====== QUOTED PASSAGE

Re: XO 1.75 screen

2010-08-03 Thread Benjamin M. Schwartz
On 08/02/2010 08:54 AM, Bert Freudenberg wrote:
 Please, if at all possible, stay with a 4:3 ratio. It's easy to scale 
 content, but to redesign it for 16:9 is hard even for professionals (*).

For wide screens we'll probably want to follow Ubuntu Unity and put our
menu bar on the short edge.  Since the menu bar typically occupies the
long edge on 4:3 screens, the activity's real content area would then
experience a smaller difference in aspect ratio.

--Ben



signature.asc
Description: OpenPGP digital signature
___
Devel mailing list
Devel@lists.laptop.org
http://lists.laptop.org/listinfo/devel


XO 1.75 screen

2010-08-02 Thread Bert Freudenberg
On 02.08.2010, at 08:28, John Watlington wrote:

 We are considering a change to 1280 x 720 for XO-1.75, but it too would be 
 fixed.

I understand this is about cost and going with the main stream. But IMHO it 
would be a bad move.

Please, if at all possible, stay with a 4:3 ratio. It's easy to scale content, 
but to redesign it for 16:9 is hard even for professionals (*). Making 
user-content authored both on wide and regular screens be exchangeable is 
almost impossible. E.g., currently Etoys projects made by the kids are 4:3. On 
a wide-screen machine, Etoys by default shows black borders left and right. 
This can be turned off, but then we would get projects authored in both 16:9 
and 4:3, and viewing them on a different screen makes them unusably small.

============

THE TASK - Pick up the mailing-list thread about the XO 1.75 screen's aspect ratio right after its final sentence, and keep writing it. You won't need the data that comes next.

====== STORED ROWS

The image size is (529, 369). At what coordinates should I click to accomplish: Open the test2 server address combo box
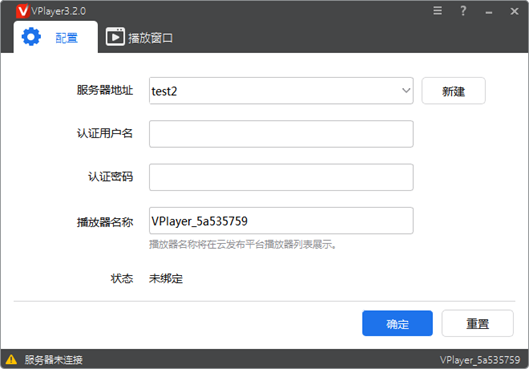281,91
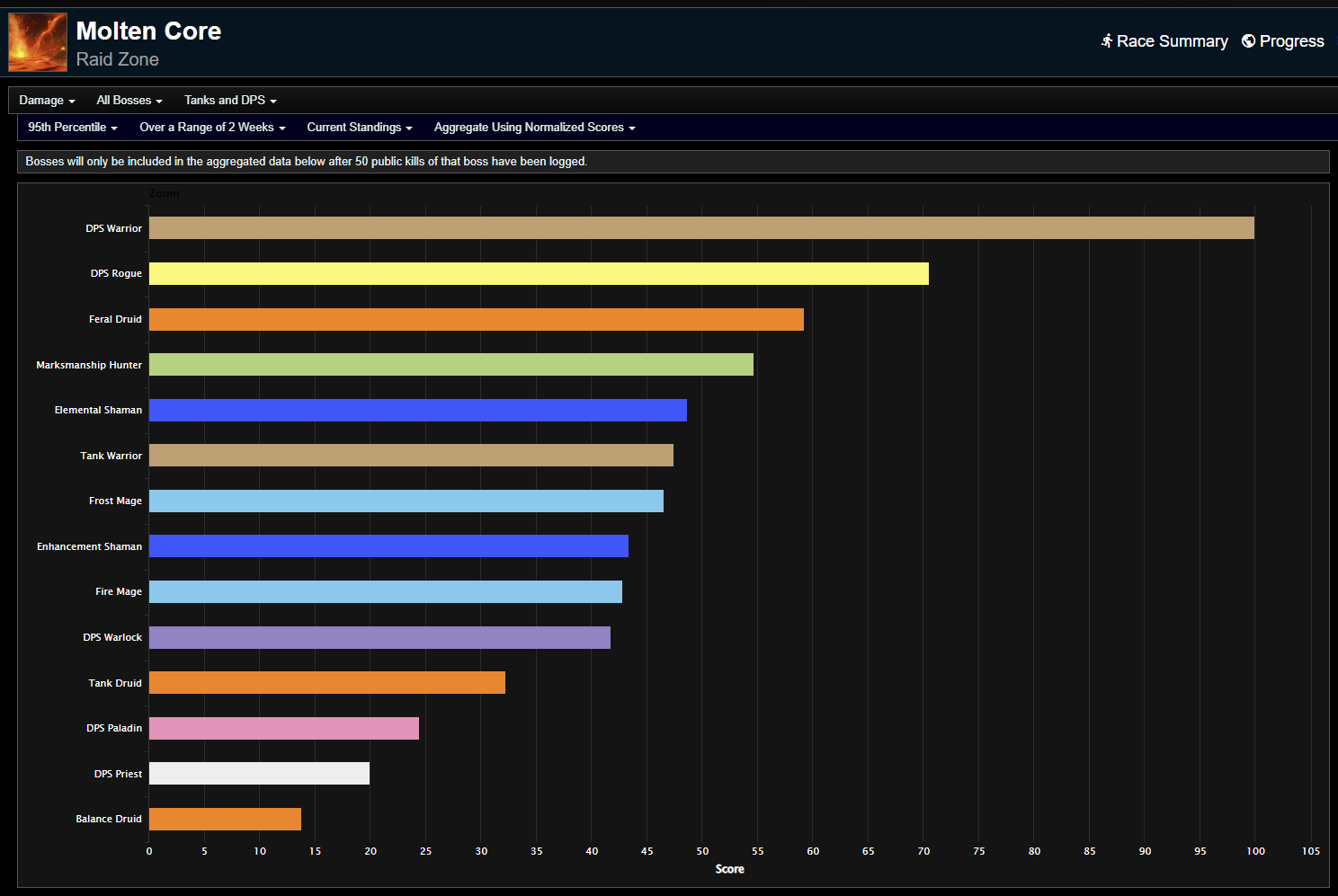Open the Tanks and DPS dropdown
The image size is (1338, 896).
click(x=229, y=100)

============

RESULT OF THE EXERCISE -
Stretching is not really an option because 5 units should represent the same 
distance horizontally and vertically. 

Also, when turned to portrait mode, 3:4 looks much nicer than 9:16. 
Wide-screens are much too tall when rotated. E.g., Apple Macs use wide screens 
exclusively, and are not designed to be rotated. But Apple's iPad and iPhone, 
which are often held in portrait or landscape, have a 4:3 screen. Given that 
there are thoughts for a future tablet version of the XO, which hopefully would 
use 4:3, I think a wide-screen interlude should be avoided.

- Bert -

(*) Some people seem to be fine with stretching. While touring the US last 
month (which has many more public TVs than Germany) I was amazed how many 
showed fat people, just stretching the 4:3 broadcast to fill the whole screen. 
For an educational machine I don't think that's a good idea.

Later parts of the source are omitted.